Merhaba güzel insanlar! Nasılsınız? Umarım hepiniz çok çok iyisinizdir. Uzun bir zaman sonra tekrar bir bölümde toplandık. Ben çok heyecanlıyım, sizleri de çok özledim. Sizler de heyecanlısınızdır diye düşünüyorum, umarım öylesinizdir. <3
Bölüme geçmeden önce bir şeyler söylemek istiyorum, okursanız çok iyi olur. ✨
Biliyorsunuzdur belki bu sene son sınıf öğrencisiyim ve bölüm yazmaya bu yüzden ara vermiştim. "Ders çalıştığı için bölüm yazmıyor." gibi bir düşünce oluşturdum ama işler, istediğim gibi gitmedi. Hiçbir şeyi yoluna sokamadım ne yazık ki! Bu senenin bu şekilde gitmesine karar verdim. Böyle bir düşünce oluşturduğum için kendimi de kötü hissettim, hakkınızı helal edin. Kusura bakmayın olur mu? <3
Düzenli bir şekilde olmasa da sizler için bölüm yazmaya çalışacağımı bilmenizi isterim. Benim için çok değerlisiniz, bunu da unutmayın. <3
Ha bir de söylemeden geçmeyeyim. Yeni bölüm tarihini sorduğunuz yerlerde sizleri gördüğüm gibi yorumlarda ve oylarda da sizleri görmek isterim. Üj, beş bir şeyler atıp hikâyenin toplam oy sayısını 10K yaparsanız çok mutlu olurum. Evet, oylarımı da zorla aldığıma göre sizleri bölümle baş başa bırakabilirim. :)
İyi okumalar. 🖤

Ecmel KARAN
Zamanın durduğunu hissettirecek anlar vardır hayatımızda.
Kimileri herhangi birisiyle geçirdiği güzel bir günde zamanın nasıl geçtiğini anlamaz kimileri çok sevdiği birisiyle geçirdiği günde zamanın nasıl geçtiğini anlamaz.
Güzel geçen zaman, fark edilmez. Bu, çokça doğru ama bir de zamanım geçmediğini hissettiğimiz, sanki saatin yelkovanı ve akrebi durmuş gibi hissettiğimiz anlar da vardır hayatımızda.
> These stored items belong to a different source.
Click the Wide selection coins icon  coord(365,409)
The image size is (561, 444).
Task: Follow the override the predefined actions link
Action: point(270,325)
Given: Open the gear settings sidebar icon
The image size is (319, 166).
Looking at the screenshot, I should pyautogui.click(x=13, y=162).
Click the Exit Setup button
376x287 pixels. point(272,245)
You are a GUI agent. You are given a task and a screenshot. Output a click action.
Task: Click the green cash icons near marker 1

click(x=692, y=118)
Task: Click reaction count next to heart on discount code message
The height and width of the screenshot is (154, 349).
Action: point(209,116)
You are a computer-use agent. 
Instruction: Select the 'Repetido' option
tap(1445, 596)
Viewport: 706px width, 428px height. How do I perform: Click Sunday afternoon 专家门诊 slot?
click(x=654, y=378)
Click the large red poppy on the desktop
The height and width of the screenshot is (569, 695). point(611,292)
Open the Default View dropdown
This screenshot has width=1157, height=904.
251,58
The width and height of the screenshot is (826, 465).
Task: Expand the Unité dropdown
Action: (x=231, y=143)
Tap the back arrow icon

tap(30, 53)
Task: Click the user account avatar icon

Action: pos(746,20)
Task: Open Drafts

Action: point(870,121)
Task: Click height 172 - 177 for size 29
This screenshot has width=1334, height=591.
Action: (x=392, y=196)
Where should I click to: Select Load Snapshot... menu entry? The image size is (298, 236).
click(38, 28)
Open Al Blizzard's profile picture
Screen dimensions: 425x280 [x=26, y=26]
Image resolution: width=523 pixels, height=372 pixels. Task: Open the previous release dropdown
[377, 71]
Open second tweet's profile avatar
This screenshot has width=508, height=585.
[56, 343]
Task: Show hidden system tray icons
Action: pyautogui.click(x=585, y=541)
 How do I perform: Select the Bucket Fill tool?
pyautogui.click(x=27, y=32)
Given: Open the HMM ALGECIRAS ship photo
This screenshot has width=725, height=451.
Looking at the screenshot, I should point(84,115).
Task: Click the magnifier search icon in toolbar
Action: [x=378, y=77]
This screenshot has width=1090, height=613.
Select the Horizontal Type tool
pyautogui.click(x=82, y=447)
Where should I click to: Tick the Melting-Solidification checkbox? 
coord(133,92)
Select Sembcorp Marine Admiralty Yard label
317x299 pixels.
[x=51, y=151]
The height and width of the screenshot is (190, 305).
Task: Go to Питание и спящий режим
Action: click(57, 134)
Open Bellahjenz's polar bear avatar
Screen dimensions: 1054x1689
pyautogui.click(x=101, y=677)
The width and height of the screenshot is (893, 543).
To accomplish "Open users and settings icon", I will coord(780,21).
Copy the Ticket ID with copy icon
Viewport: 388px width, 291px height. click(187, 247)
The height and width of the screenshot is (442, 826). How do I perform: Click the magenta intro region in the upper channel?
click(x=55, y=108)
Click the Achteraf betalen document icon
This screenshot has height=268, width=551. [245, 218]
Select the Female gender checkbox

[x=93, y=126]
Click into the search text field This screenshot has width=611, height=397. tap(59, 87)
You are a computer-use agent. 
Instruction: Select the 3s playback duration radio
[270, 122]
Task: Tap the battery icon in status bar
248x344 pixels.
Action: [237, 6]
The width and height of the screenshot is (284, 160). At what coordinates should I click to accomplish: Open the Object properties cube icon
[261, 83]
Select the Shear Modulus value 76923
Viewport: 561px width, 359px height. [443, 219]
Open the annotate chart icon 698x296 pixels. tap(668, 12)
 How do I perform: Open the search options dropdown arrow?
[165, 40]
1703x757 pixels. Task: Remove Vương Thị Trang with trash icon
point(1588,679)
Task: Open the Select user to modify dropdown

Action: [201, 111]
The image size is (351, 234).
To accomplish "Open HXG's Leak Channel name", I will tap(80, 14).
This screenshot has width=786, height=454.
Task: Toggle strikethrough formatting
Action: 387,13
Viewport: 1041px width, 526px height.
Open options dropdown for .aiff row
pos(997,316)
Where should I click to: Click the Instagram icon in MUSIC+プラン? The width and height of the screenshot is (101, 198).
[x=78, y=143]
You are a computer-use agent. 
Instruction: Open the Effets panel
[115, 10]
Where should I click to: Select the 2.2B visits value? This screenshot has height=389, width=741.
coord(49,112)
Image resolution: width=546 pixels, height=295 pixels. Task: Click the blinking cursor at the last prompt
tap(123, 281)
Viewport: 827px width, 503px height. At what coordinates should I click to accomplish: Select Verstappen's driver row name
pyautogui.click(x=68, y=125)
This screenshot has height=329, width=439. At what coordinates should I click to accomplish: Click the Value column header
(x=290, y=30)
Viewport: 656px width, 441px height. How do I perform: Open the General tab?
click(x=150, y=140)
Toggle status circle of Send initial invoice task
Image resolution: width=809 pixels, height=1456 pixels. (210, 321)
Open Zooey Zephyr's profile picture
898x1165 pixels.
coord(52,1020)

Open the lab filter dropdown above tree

Titreyen elimdeki telefonun ekranında gördüğüm harflerin birleştirip oluşturdukları cümleler kafamın içinde bir sağa bir sola hızlı bir şekilde geçerken zaman kavramını sanki unutmuştum.
Neredeydim? Bilmiyorum.
"Yenge?"
Ne yapmam gerekiyor? Bilmiyorum.
"Yenge?"
Bildiğim tek şey kafamın içindeki harflerin oluşturduğu cümlenin ağırlığıydı.
Araf'ın bu sabah bindiği uçak kaza yapmış...
"Yenge?"
Duyduğum yüksek sesle birlikte aynı anda kolumda hissettiğim baskıyla kafamı ağır bir şekilde sol tarafıma çevirdim. O an arabada olduğumu fark ettim. Zamanla birlikte algılarım da durmuş gibiydi.
"Yenge iyi misin, sen?" Salih'e neler olduğunu söyleyebilecek gücü kendimde bulamıyordum. Salih garipliği fark edince arabayı hemen sağa çekti. "Yenge neler oluyor?"
Kendimi zorlayıp ağzımı araladım. "Araf..." Gözlerimin dolduğunu hissedince sözlerime devam edemedim.
"Ne olmuş Araf ağabeye?" dedi endişeyle.
Gözlerimden taşan yaşlar yanaklarımdan süzülmeye başlayınca elimle ağzımı kapattım. Neler olduğunu ona söylemek istiyordum ama kelimeler bir türlü çıkmıyordu dudaklarımı arasından.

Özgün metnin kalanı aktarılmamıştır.